He had chosen this risk. He would see it through. Am I being an idiot?

Ah, well, he had dueled while drunk more than once. He had gambled and lost fortunes. He had bedded women who were as adept with poisons as pleasure, full well knowing that night’s death might be of the literal rather than the poetic kind. He was an idiot. Or at least he had been, before he came to the Castle. He didn’t take unnecessary chances anymore.

Now he knew the real face of danger. He had lost everything, all his choices.

Except this one. He chose to save the little girl who had given him hope. For her, he would gamble with the last scraps of his life.

For Ashe, who had given him back a taste of joy.

Reynard froze, listening. There was a scuffle of footsteps, soft soles on cold stone. Almost too soft to hear. Moving very, very fast.

Before he could draw into the shadows, a group of five vampires rounded the corner, moving smoothly as a school of sharp-toothed fish. Their pale faces floated in the dim light, eyes seeming lit from within. They came to an abrupt halt, staring at Reynard.

A tall red-haired male stood in the center of the group. The others surrounded him like an honor guard. All were armed and disheveled, as if they’d been in a fight. One had a gash in his temple, already scabbed over, a trickle of dried blood trailing down his cheek.

Well, that answered the question about who had drawn the guards away from their posts. They were forming search parties, looking for this group of intruders.

“Stand aside,” growled the red- haired one in the middle.

Belenos, I’ll wager. A cold smile spread over Reynard’s features.


Eden was silent as she walked with Miru-kai through the Castle’s grottoes and torchlit halls. Deep in thought, she barely seemed to notice her surroundings. Or perhaps she was too afraid to be curious about the dark, stony prison. She was probably thinking about her grandparents.

Sadly, fey magic didn’t include taking back words he had no business speaking. The prince cursed himself.

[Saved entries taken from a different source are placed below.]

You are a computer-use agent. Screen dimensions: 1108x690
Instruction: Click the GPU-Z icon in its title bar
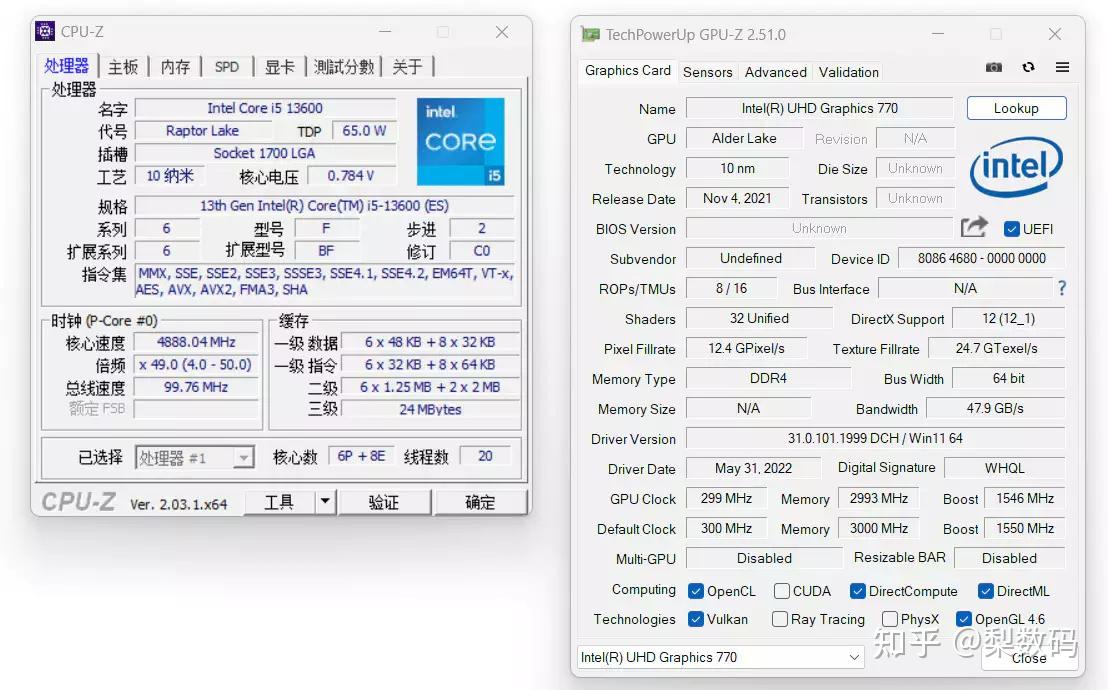point(594,34)
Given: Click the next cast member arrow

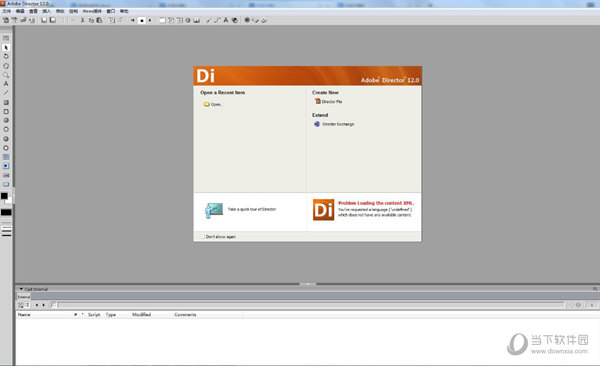Looking at the screenshot, I should coord(44,305).
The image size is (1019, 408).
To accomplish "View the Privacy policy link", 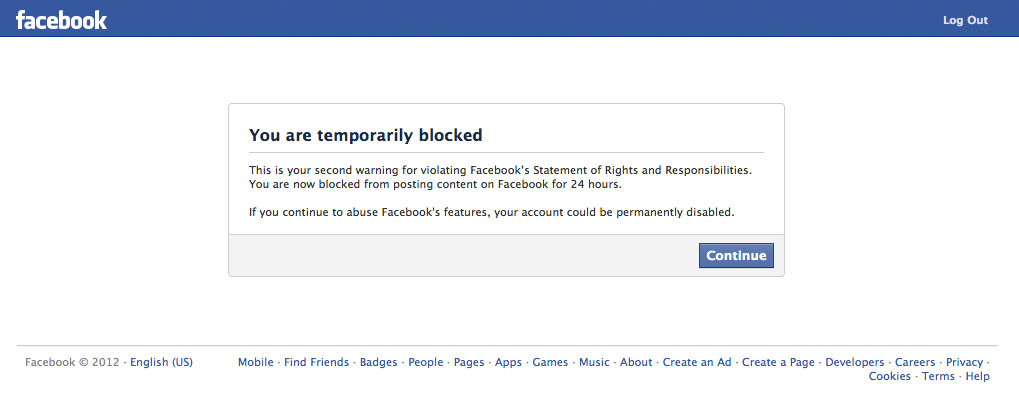I will 965,363.
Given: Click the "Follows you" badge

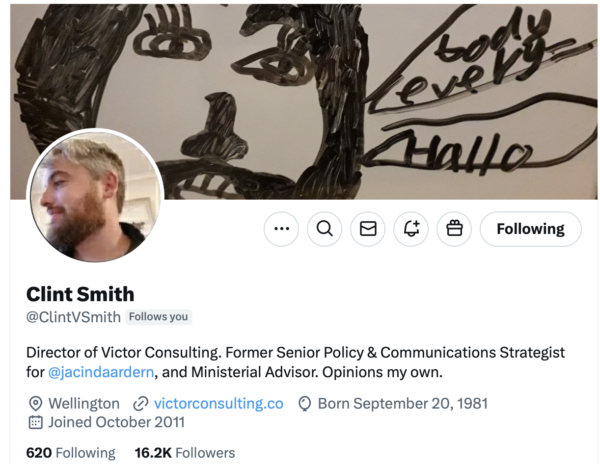Looking at the screenshot, I should coord(159,317).
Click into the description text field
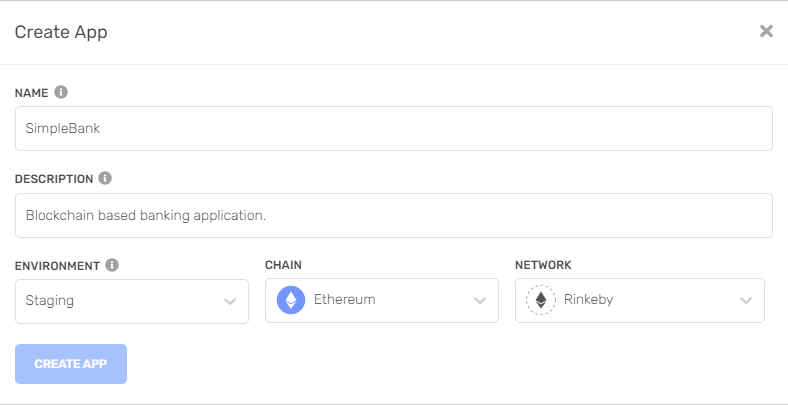Screen dimensions: 788x405 (x=393, y=215)
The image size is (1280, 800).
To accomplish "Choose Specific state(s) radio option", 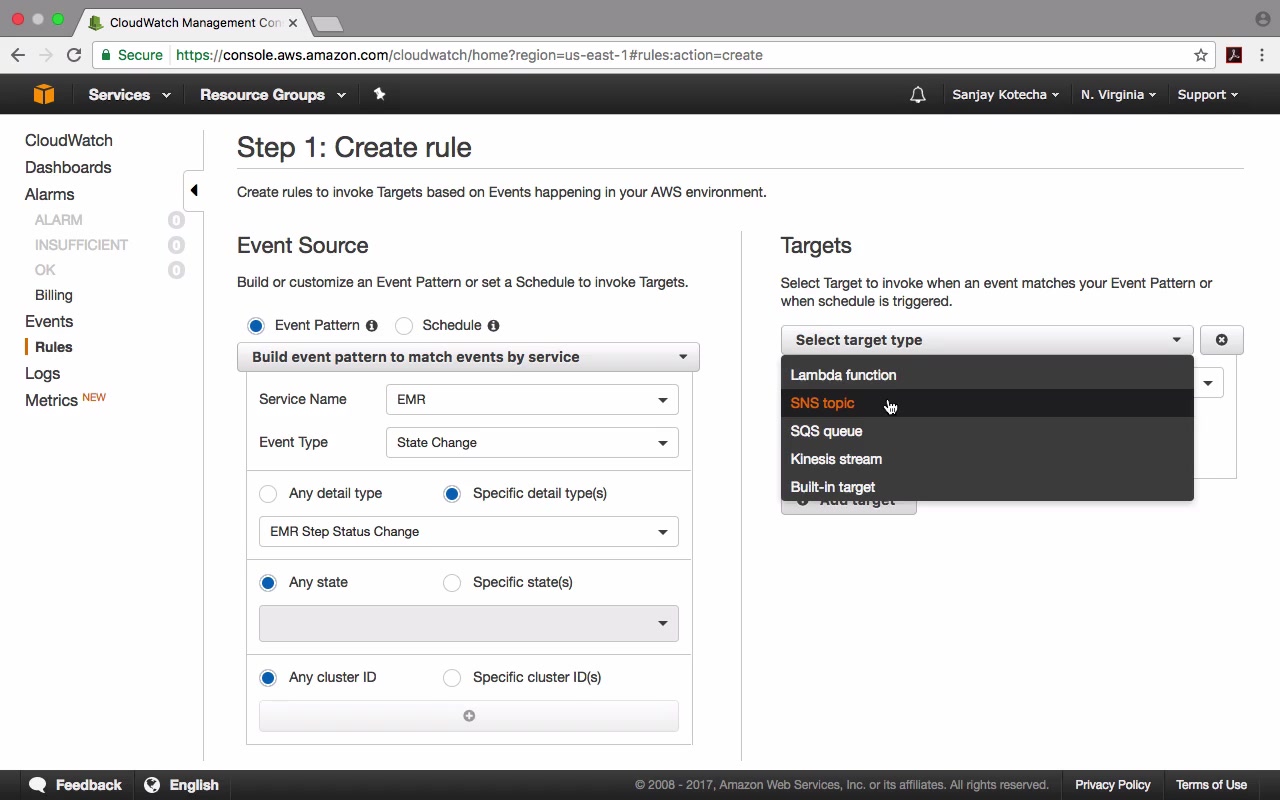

It wasn’t like a fey to wonder about a human’s thoughts, but Miru- kai had human blood. It made him ponder things no other fey would worry about. For instance, every child taken by the fey changed the future. Their threads dropped from the weave of human history. Deeds would be left undone, future children never born—the effect as absolute as if they had lost their lives. Did the fey have the right to cause such changes in the pattern?

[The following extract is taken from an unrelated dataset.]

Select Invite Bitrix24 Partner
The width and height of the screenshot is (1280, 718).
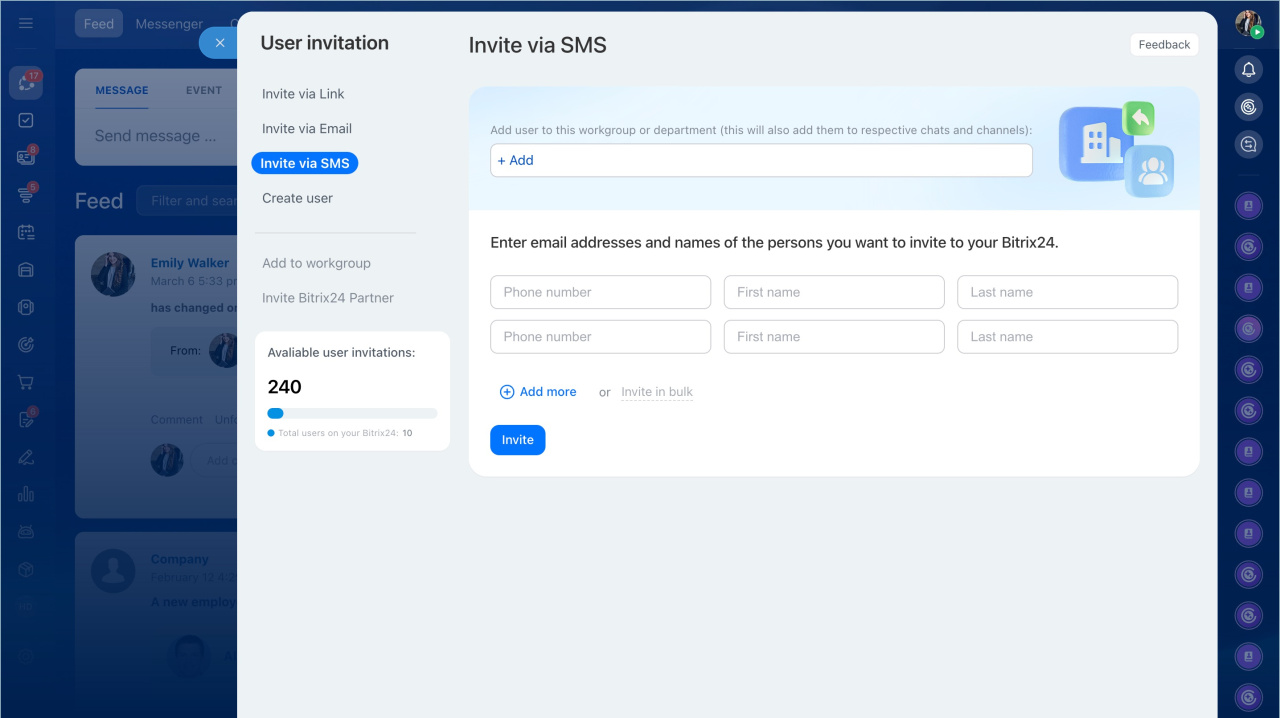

Right now he wished he were fey enough to simply grab the girl and count his blessings. Instead, his rudimentary conscience—a very human attribute—was forcing him to think hard about what he was going to do next. What futures might he alter by interfering with her destiny?

He could feel her unhappiness. Empathy was something Simeon had tried to teach Miru-kai, and now he couldn’t shut it off. The very air around the child screamed with how much she wanted to go home.

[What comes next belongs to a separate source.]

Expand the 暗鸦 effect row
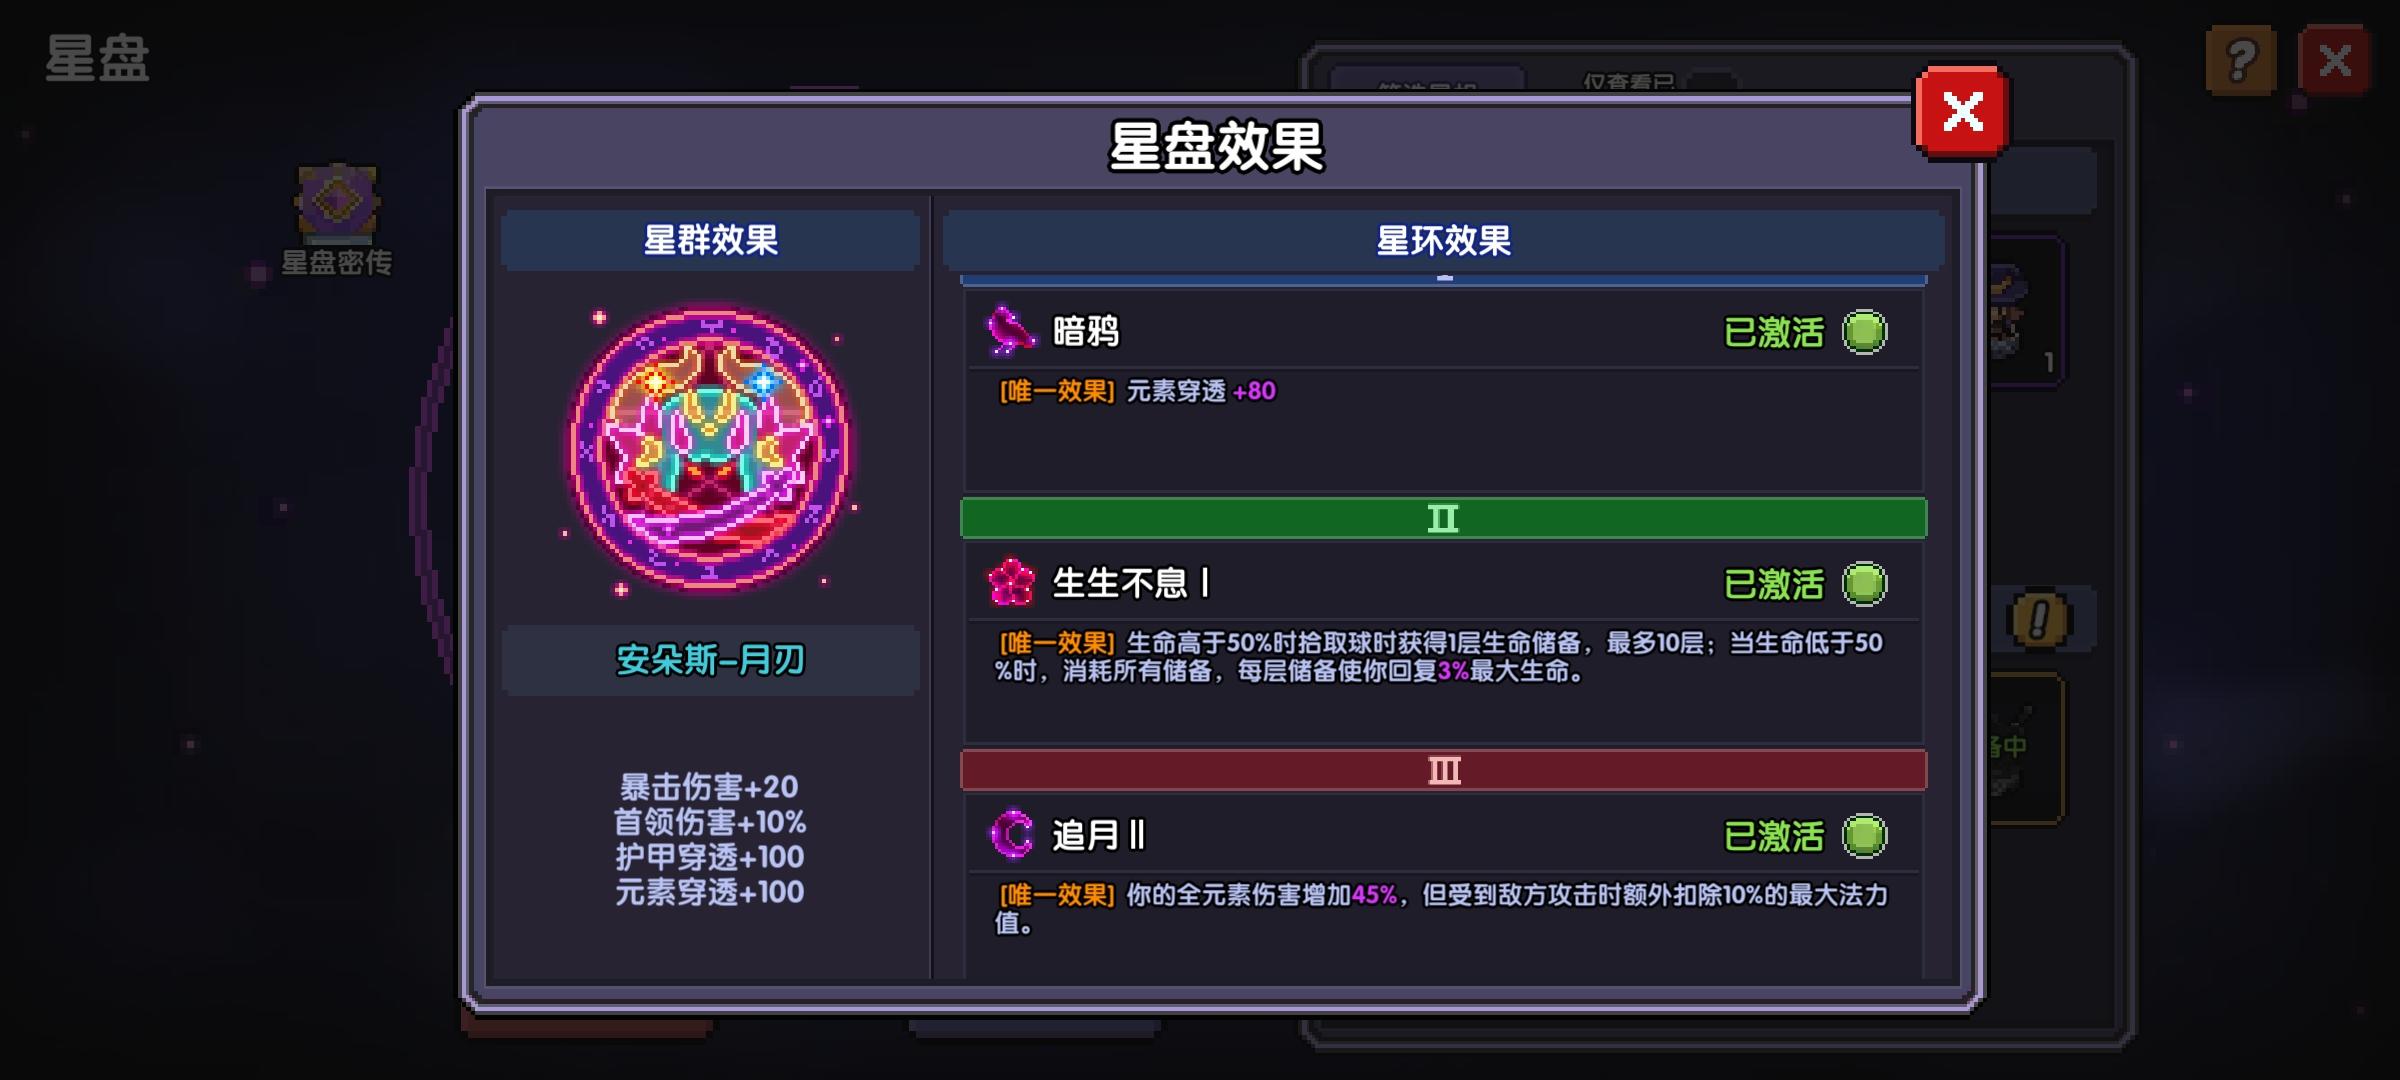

How did humans get on in life with everyone else’s feelings to worry about? It was exhausting. On the other hand, he couldn’t indulge in emotion all the time. He had to keep several thousand monsters in line. That called for a cool head.

“Sometimes,” he said, “it is difficult to be a prince.”

“Why?” Eden responded, startling him.

He hadn’t realized he’d spoken out loud. He looked down at her, and then decided to finish his thought. Listening and advising. That was what human companions were good at. That was what Simeon had done for him.

“I was a pirate once. That was much more fun. Gratuitous amounts of robbery and liquor.”

“So, why’d you change jobs?”

Miru-kai sighed. “The fey were weak. They needed a leader, and I was a prince. Then others came along—changelings, goblins, the unwanted and ugly species no one would take in.”

“Why do you want to rule them, if no one else seems to?”

“I understand what they need.”

Miru-kai stopped. They had reached a vast space ringed with balconies. In the center was a dark pool rimmed by white marble, the carved lip of the stone fluted and curving outward. The overall shape of the pool was squares overlapping squares in a geometric pattern. Rather than torches, fires burned in the four corners of the space.

The hall had seen better days. Tiers of stone benches rose up a sloped balcony, but many had been broken during the last battle inside the Castle. The curious fact was that some kind of night-blooming plant had begun to grow there, twining around the ruins and breaking them down to rubble. And yet, there was neither sun nor water. The sweet-scented vine had to be a freak of the Castle’s errant magic.

Eden reached out to touch one of the red- veined trumpet flowers, but the prince caught her hand. “I wouldn’t touch that. I’m not sure if it’s safe.”

Her face turned to him, and his heart grew still. There was gratitude in her eyes, and a glimmering of trust. The look made his chest hurt. Few people ever looked at him that way.

Eden put her hands back in her pockets and sat down on a stump of stone pillar. She looked sleepy. Dimly, he remembered that children needed rest.

“There used to be a dragon here,” he said, nodding toward the pool. “But they had to put it back downstairs, where it was warmer.”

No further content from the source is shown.